Whether this story was true or otherwise, I considered how the experiences of my life were generally anything but satisfying or victorious against evildoers. I had become convinced that there was seldom, if ever, justice or satisfaction against evil for me. Even though I was a believer, a child of God, having been one for nine years, people seemed to be getting away with all kinds of evils against me. It was the story of my life.
But Eddy, an unbeliever, seemed to enjoy the upper hand. Furthermore, I perceived it wasn’t because of cleverness or virtue, but simply because it was given to him. Why was God favoring him so, and why wasn’t He giving me that same kind of protection and satisfaction? Why did people constantly do me evil and get away with it? (I now know I needed or deserved it, and that would be why.) I couldn’t understand it.
The day would come, albeit many years later, when I would see the Lord protect and vindicate me in ways this world can hardly imagine. And wasn’t He doing that now? Didn’t He, for example, warn me of Dave Cohen’s intent to kill me? If I had examined my past, I would have easily seen God’s favor in ways Eddy wouldn’t believe.
The way I saw it was that I was fleeing from Dave Cohen, while Eddy’s enemies were running from him. I suppose I was envious of Eddy.
We have been reacquainted with several people after not having seen them for many years. On the surface, they may seem to have become somewhat more humble or proud, educated or ignorant, traveled or sheltered, hardened or softened, wealthy or impoverished, formal or casual, stuffy or down-to-earth, preoccupied or attentive, narrow or broadminded, religious or non-religious, but essentially, they are still the same as in their beginning. Indeed, under closer examination, they seem to become more established in what they were from the start.

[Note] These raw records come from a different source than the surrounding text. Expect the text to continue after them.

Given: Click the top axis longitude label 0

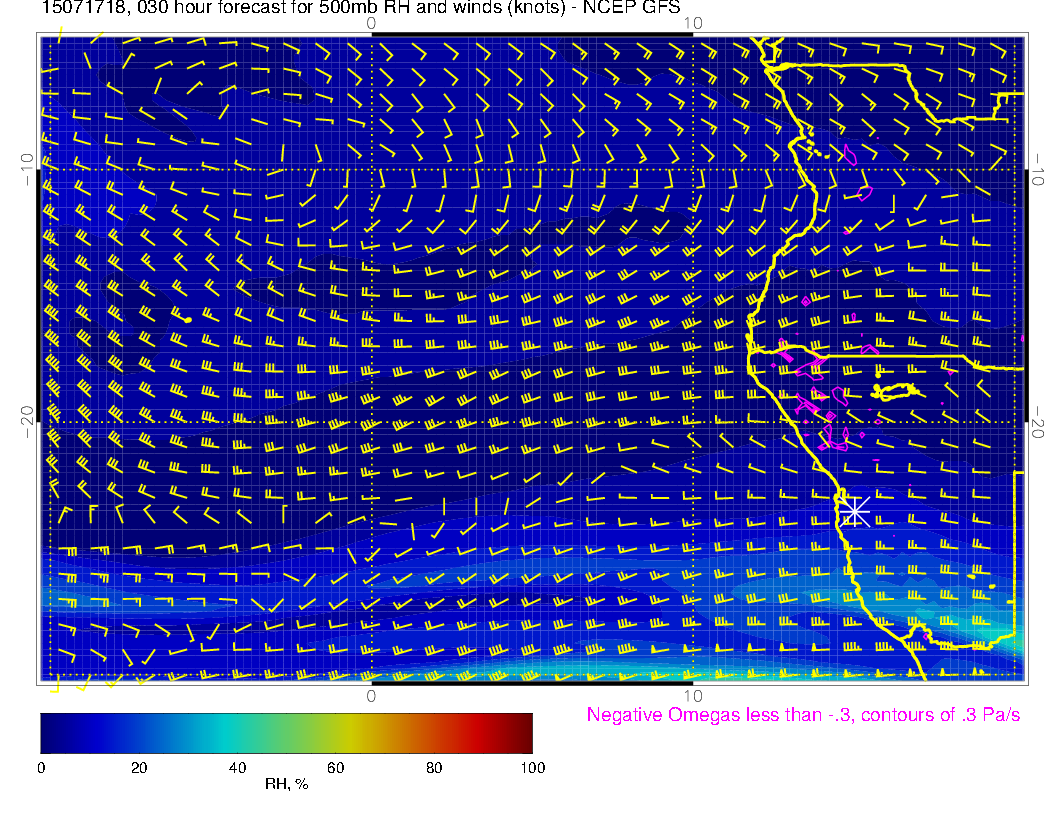Looking at the screenshot, I should [371, 23].
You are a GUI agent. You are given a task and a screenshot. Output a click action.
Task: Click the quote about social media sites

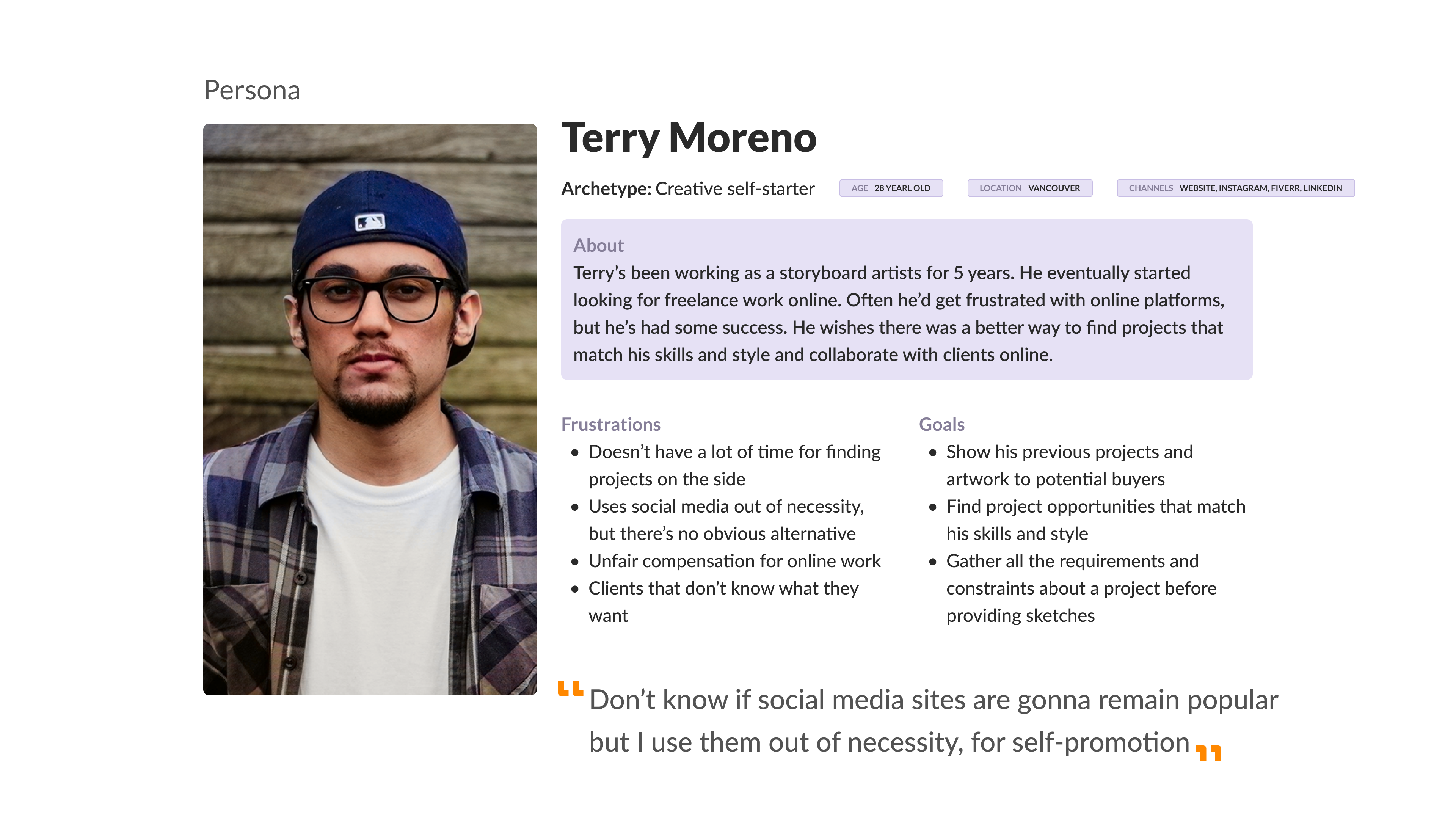933,721
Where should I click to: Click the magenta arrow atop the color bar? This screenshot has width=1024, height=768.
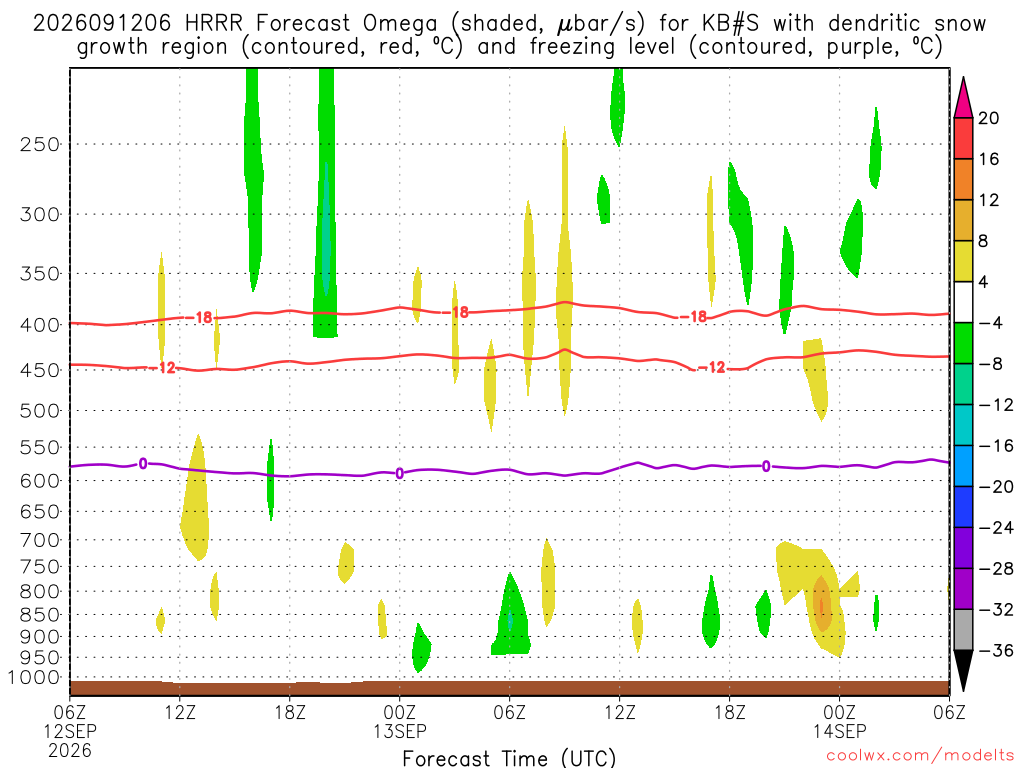pos(963,98)
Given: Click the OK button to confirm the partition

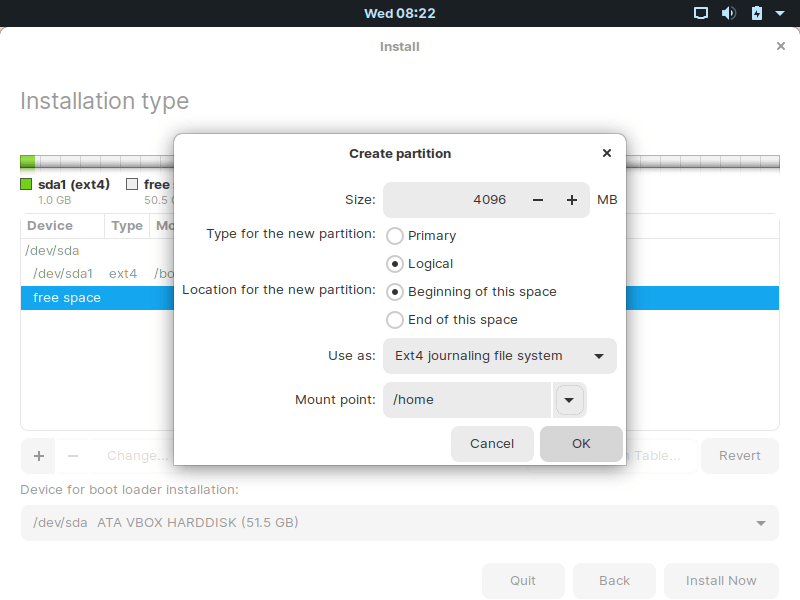Looking at the screenshot, I should tap(581, 444).
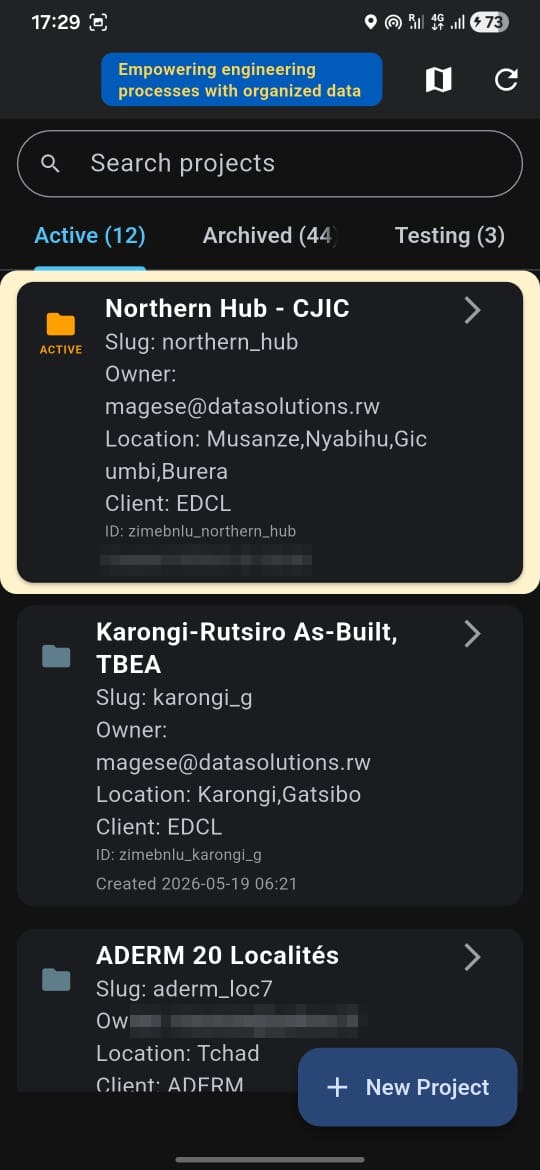This screenshot has width=540, height=1170.
Task: Select the Karongi-Rutsiro project folder icon
Action: click(56, 656)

I have learned that only a new birth truly changes one for the better. Unless God performs a personal miracle in their lives, we find that though people change somewhat superficially, they remain the same essentially. If there is an apparent change, it’s only because they’ve learned to conceal or sophisticate their faults and weaknesses.
Occasionally I would dream of some woman attracted to me and I to her. (In dreams, people can have an attractiveness and essence I’ve never experienced in reality.) I then feel badly, knowing I’m married and can’t have what is being offered me. My wife has also had dreams of men being affectionate with her. I haven’t been an affectionate man, and I haven’t been even remotely fulfilling for my wife. That, I certainly believe.
This sounds like we each lack something in our relationship. I don’t doubt this is the case. At least for my part, my priority has never been an idyllic marriage or even a good one. My desire has been consecration to God. However, I’ve never been or done what I’ve expected or imagined one who has been fully consecrated to God would be or do.